EXERCISE DETAILS: Reproduce each of the rows below word for word, leaving out the pictures.

Raw rows:

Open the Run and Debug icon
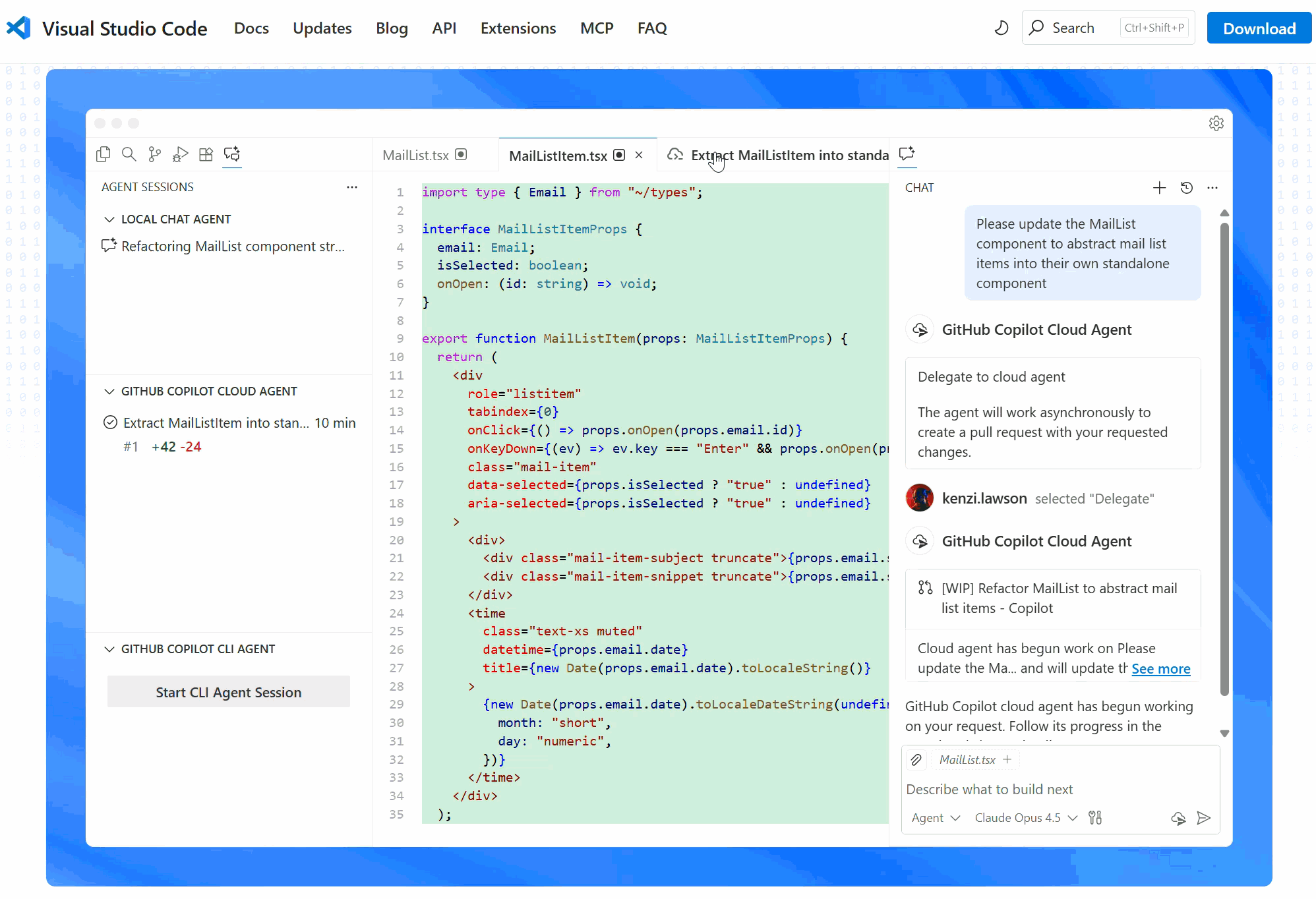 [181, 154]
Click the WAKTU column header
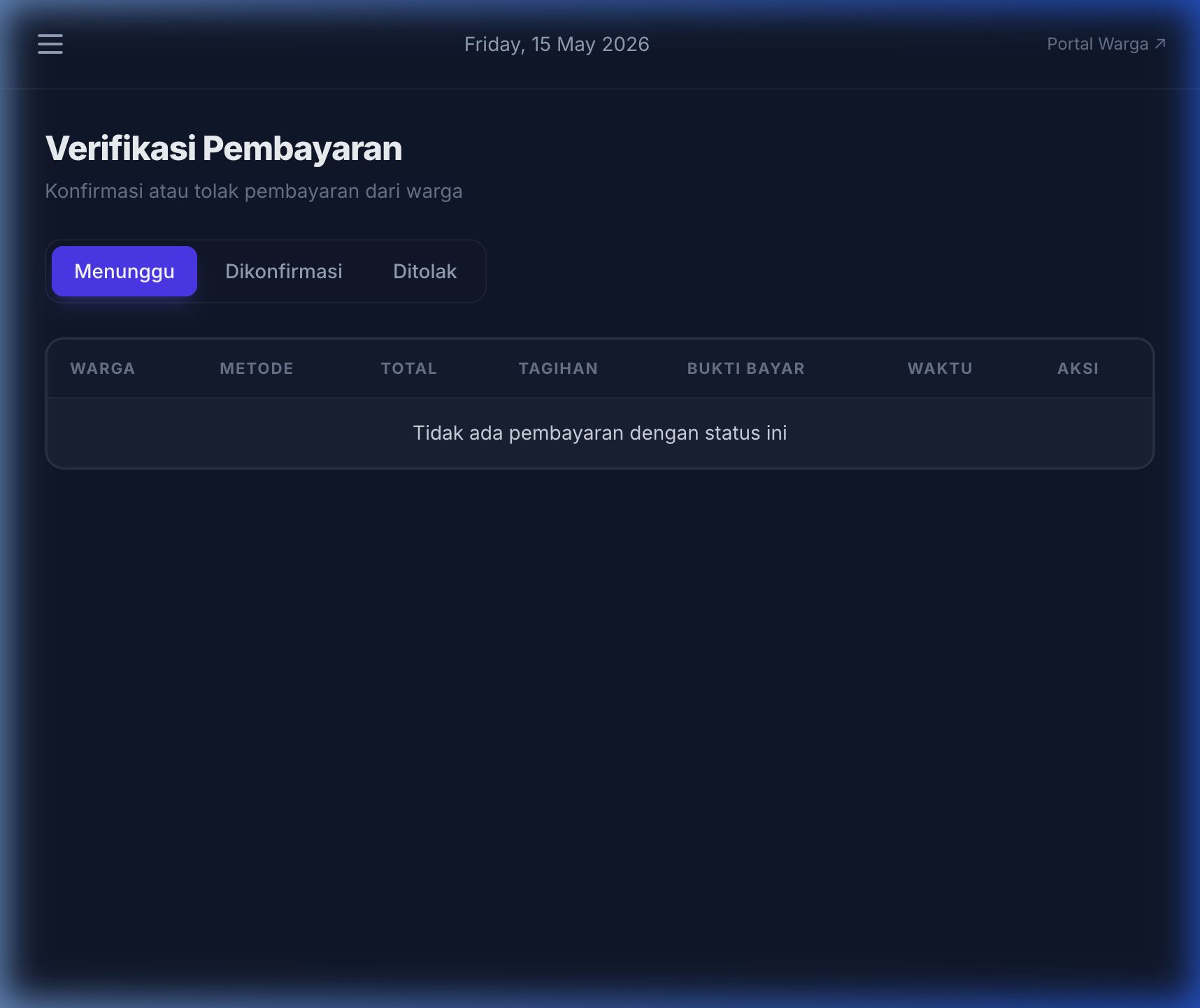The image size is (1200, 1008). coord(940,368)
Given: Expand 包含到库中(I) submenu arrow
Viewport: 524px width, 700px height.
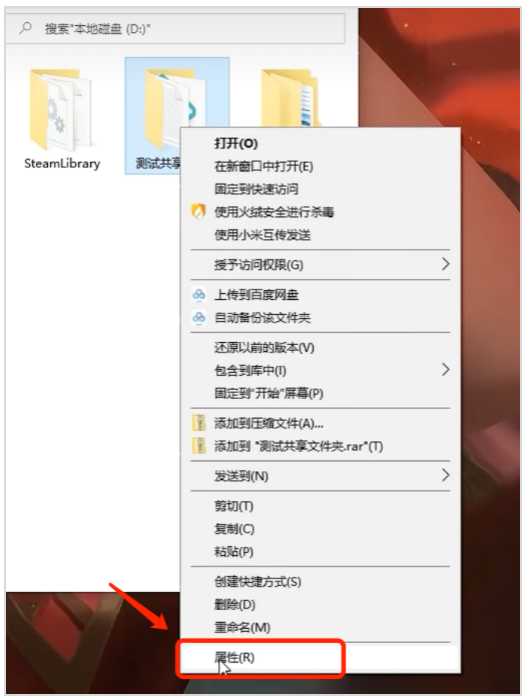Looking at the screenshot, I should (445, 370).
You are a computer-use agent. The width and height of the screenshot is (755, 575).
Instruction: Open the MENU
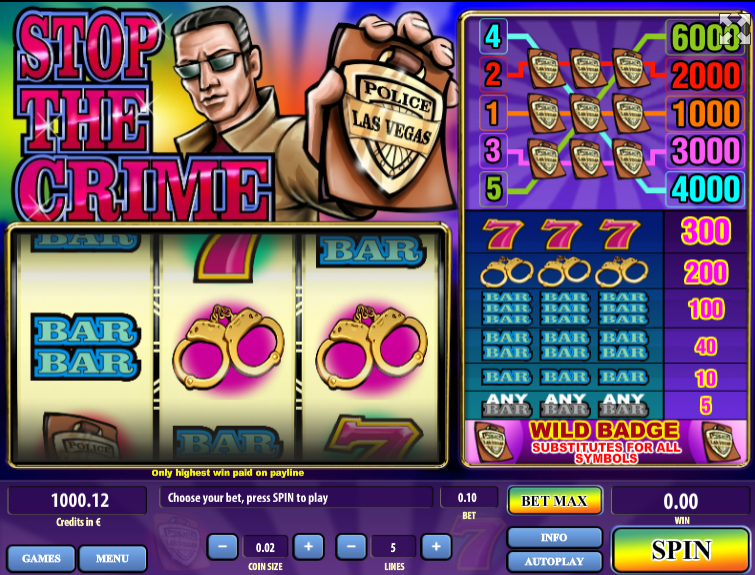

RESPONSE TO THE TASK:
Open the Run and Debug icon
 [181, 154]
Click the WAKTU column header
The image size is (1200, 1008). coord(940,368)
Given: Expand 包含到库中(I) submenu arrow
Viewport: 524px width, 700px height.
Looking at the screenshot, I should (445, 370).
You are a computer-use agent. The width and height of the screenshot is (755, 575).
Instruction: Open the MENU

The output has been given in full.